Silent Hunter: Wolves of the Pacific was tested during an attack on a convoy. All in-game settings were enabled and placed at their highest options.
The latest Ubisoft sub sim is pretty much a wash among the three GPUs tested, though not surprisingly the Radeon 4870 trailed behind the newer boards.
World in Conflict includes its own benchmark test, which we used under the high preset with 4x AA and 16x AF then enabled in-game. DX10 was enabled in the advanced graphics options.
The GeForce handily dominated the two Radeons in this RTS title, outperforming the 4890 by a respectable 25% across the test resolutions. As has been the trend throughout this article, the 4870 brought up the year trailing behind the newer Radeon by a few frames for each resolution. Worth noting, with the high in-game settings used, none of these GPUs produced playable frame rates at 2560×1600 (though the GTX 285 might just squeak by for those with a tolerance for lower frame rates).
Unfortunately for both graphics firms, the recent economic downturn has resulted in AIBs taking a roughly 40% drop in sales for the 4th quarter last year. Such a downturn in revenue will most likely result in a reduction in R&D and we might see a cooling off in the coming months in what is usually an aggressively contested market. Without a doubt both graphics firms are working hard on DX11 designs for this fall’s back to school refresh cycle, though, hoping to align their product launches with Microsoft’s release of Windows 7. Which leaves this reviewer to speculate that the gaming community has with the Radeon 4890 probably seen the last major GPU launch until this fall or winter.

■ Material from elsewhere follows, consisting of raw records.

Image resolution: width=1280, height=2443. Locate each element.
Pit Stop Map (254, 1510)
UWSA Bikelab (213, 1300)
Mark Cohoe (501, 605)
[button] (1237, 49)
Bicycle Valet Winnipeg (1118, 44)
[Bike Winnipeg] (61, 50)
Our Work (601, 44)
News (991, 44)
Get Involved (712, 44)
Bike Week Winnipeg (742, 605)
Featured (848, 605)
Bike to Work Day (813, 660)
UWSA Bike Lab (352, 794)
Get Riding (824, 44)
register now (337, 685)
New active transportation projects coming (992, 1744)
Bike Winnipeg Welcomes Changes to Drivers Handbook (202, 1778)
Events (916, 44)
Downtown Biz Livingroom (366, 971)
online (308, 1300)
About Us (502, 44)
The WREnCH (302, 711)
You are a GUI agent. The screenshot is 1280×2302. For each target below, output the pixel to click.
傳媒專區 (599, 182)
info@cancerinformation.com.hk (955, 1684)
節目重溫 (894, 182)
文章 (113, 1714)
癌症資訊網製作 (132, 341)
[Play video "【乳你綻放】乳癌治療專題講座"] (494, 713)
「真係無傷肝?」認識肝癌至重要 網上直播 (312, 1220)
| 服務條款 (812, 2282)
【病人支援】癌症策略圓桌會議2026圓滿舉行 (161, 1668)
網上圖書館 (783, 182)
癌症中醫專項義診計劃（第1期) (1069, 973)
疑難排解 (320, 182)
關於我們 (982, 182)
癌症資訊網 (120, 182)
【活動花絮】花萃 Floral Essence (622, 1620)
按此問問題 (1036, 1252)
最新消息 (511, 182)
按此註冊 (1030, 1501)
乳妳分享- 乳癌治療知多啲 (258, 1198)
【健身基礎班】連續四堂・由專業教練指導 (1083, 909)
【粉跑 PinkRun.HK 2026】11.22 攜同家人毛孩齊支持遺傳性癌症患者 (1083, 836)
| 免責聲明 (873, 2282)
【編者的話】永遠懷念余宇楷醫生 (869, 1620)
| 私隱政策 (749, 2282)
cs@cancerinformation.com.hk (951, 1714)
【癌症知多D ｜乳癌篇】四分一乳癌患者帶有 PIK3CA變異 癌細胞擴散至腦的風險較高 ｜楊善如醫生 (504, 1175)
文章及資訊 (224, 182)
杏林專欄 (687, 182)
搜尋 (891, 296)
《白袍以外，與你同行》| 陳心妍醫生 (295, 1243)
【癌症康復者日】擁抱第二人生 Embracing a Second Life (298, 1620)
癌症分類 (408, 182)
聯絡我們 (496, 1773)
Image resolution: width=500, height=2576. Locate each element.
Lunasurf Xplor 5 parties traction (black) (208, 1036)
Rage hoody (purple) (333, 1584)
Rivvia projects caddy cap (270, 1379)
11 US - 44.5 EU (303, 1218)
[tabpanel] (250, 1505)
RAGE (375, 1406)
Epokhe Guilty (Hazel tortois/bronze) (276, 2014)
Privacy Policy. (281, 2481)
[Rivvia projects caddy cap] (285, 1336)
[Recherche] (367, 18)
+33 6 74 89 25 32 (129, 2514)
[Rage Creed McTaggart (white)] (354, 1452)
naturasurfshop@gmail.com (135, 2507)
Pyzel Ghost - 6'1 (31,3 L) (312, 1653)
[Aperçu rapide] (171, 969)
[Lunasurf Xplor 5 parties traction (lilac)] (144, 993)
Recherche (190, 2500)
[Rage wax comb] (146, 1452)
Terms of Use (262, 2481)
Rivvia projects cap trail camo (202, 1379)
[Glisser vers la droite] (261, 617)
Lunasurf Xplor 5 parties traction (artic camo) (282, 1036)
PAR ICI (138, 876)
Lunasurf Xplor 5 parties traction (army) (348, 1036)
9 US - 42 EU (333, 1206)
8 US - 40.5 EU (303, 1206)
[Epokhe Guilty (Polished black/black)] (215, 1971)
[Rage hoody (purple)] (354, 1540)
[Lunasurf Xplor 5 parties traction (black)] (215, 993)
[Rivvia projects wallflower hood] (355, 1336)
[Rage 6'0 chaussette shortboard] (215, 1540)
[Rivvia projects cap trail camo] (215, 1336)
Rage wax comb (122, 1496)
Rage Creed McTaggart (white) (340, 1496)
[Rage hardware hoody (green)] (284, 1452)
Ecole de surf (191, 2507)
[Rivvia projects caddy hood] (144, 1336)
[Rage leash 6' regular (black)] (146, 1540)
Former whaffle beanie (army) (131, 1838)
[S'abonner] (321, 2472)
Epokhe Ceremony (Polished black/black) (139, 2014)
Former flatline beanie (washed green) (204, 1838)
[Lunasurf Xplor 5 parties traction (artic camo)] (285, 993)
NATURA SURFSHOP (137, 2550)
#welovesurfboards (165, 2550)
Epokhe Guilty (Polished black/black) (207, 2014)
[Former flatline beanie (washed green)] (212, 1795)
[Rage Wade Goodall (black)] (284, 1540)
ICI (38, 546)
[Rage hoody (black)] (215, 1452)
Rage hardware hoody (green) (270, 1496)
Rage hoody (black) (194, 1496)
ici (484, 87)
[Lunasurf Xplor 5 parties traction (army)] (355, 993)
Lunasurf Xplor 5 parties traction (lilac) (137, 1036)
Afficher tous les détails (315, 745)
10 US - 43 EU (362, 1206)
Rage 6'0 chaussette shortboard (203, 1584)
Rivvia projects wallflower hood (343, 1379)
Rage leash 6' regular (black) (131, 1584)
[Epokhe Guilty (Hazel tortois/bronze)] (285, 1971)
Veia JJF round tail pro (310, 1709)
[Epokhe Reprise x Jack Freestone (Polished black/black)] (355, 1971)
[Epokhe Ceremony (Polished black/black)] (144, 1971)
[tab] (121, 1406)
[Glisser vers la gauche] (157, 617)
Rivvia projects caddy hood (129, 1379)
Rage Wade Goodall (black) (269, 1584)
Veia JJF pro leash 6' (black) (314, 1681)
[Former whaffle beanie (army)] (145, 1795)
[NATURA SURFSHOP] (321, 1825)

Truth be told, the GeForce GTX 285, as a minor speed tweak to the GTX 280, wasn’t a particularly exciting launch this past January. And the same can be said for the Radeon HD 4890. While consistently outscoring the older HD 4870, the latest Radeon didn’t exactly reach new summits of graphics performance. The GeForce board consistently outperformed the new Radeon in most of the titles used for this article’s testing — the one anomaly being GRID — and often by a significant margin. And with NVIDIA’s die shrink of the GT200 GPU and continued use of GDDR3 memory, pricing on the current GeForce lineup is far more competitive than last year. Perhaps in the end the most exciting aspect of the Radeon HD 4890 launch will be the driving down of pricing on older Radeons such as the 4870; while consistently losing in every benchmark test, the 4870 1GB nevertheless likely represents the best value with its current price hovering around $200. And with AMD aggressively pricing the Radeon HD 4870 at $250 or lower for the default SKU, earlier 4800 products will certainly become less expensive in the coming weeks. For those with large, widescreen displays sporting high resolutions, spending an extra $100 or so on a GeForce GTX 285 is possibly the better purchase, but for the majority of enthusiasts the Radeon HD 4890 is a great combination of performance, features, and price.